Stepping into Gatsby's was like stepping back into the past - not only for its 1920s inspired decor, but also a slim reminder of a time before the rise of a petty gang of bureaucrats and regulators strangling freedom of commerce and prosperity, be they FDR or Gretchen Whitmer.
Here is a review of onion rings from Gatsby's Seafood and Steakhouse in Bay City, Michigan .
Presentation and Appearance: (2.5/5)
The onion rings arrived in a flattened black bowl with brown paper, which I found oddly appropriate for the intentionally cultivated atmosphere of a 1920s steakhouse. I know little of the cuisine from this time, but perhaps their onion rings were also known for inconsistent size and coloration, a haphazard mixture of darkened and shriveled rings laid with wild abandon among their larger, golden cousins.
Despite the issues with size, the batter was fairly consistent, with the patchy elements split between the two species of onion ring. By appearance alone, it's unclear if the flaws of the onion rings are due to the poor execution of a frozen brand, or the unfortunate consequence of the hand-battering process.
Taste: (4/5)
My first bite of an onion ring provided an immediate and shocking amount of rich, malty flavor, so much so that I was immediately convinced that they were not frozen. A closer read of the menu reveals these are "sweet onion rings dipped in malty beer batter," explaining the concentration of the malty flavor in the batter. Likewise, the batter is more sweet than savory, albeit lightly salted, a bold and fairly uncommon choice among onion rings.
While the malty beer flavor goes well with the onion, the onion itself doesn't provide as much flavor, despite being sufficiently wet and juicy. I suspect that these onion rings were made with sweet onions, which usually lead to a less pronounced onion taste, perhaps as part of the general theme of sweet instead of savory.
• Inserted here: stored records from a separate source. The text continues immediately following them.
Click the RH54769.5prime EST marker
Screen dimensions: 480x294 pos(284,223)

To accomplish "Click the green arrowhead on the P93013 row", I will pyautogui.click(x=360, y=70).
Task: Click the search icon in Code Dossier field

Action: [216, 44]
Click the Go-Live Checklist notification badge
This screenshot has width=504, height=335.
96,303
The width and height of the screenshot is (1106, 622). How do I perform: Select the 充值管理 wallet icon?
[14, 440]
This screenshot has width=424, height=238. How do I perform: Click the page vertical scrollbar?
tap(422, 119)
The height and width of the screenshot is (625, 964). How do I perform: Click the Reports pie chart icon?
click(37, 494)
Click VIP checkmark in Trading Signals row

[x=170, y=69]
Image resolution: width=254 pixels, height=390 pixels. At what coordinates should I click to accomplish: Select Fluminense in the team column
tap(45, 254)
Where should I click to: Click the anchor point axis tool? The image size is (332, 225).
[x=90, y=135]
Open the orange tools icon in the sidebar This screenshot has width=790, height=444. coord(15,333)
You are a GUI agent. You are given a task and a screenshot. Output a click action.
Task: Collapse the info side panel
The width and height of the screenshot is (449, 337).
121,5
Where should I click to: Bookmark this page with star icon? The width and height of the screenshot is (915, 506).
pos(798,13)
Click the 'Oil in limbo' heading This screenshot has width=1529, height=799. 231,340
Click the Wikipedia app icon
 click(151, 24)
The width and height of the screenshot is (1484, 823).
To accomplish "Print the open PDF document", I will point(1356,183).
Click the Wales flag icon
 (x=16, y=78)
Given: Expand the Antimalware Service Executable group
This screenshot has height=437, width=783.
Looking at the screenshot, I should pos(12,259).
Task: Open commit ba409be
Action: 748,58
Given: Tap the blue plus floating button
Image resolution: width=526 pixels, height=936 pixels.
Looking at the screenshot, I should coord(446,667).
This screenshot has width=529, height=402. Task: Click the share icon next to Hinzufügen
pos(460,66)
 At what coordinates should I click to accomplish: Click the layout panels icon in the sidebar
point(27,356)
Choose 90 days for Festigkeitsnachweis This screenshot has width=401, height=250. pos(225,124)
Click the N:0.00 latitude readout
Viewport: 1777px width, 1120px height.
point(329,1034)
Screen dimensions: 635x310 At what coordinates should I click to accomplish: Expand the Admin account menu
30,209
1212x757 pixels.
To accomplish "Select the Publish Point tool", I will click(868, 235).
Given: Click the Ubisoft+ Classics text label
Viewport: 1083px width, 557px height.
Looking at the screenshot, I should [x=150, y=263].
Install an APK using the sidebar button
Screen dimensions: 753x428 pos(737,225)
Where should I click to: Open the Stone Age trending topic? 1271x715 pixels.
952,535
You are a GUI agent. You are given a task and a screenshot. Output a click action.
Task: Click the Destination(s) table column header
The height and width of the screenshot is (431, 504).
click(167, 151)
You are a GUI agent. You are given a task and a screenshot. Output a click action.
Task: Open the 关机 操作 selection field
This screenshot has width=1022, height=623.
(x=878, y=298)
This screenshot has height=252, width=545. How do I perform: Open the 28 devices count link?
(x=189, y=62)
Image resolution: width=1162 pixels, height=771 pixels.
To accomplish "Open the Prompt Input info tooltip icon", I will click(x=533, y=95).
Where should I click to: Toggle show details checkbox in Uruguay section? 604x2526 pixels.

I have no idea what the accompanying dipping sauce is, with my top guesses being "ketchup," "cocktail sauce that's basically just ketchup," and "mystery sauce." For personal reasons (those reasons being "I hate ketchup"), I did not consume the onion rings with the sauce.
Texture: (2/5)
Through some combination of factors - possibly including the beer batter, the cooked-through sweet onions, and the variate size of the rings - the onions in these onion rings were absurdly wet, almost sopping with every bite. The inconsistency of the batter - first soft, then crunchy - also brings these rings down a peg.
If the sweetness of the rings speaks to any aspiration of a desert, the closest comparison I could think of would be an onion-flavored jelly-filled donut, except the jelly is made out of onions and the whole thing is soaked in beer. Would I eat that? Absolutely. Does that lead to the best textural sensation? No.
Value: (2.5/5)
For $5.95, the amount of onion rings, and the handmade quality, are a reasonably good value. The unique flavor profile of the malt and the sweet onion, while somewhat lacking in onion taste, is a novel concept, which is worth trying. I think if the onion rings were of a more consistent size and cook time, they may have been a bit better, but the sweet onion is too mild to soar much higher.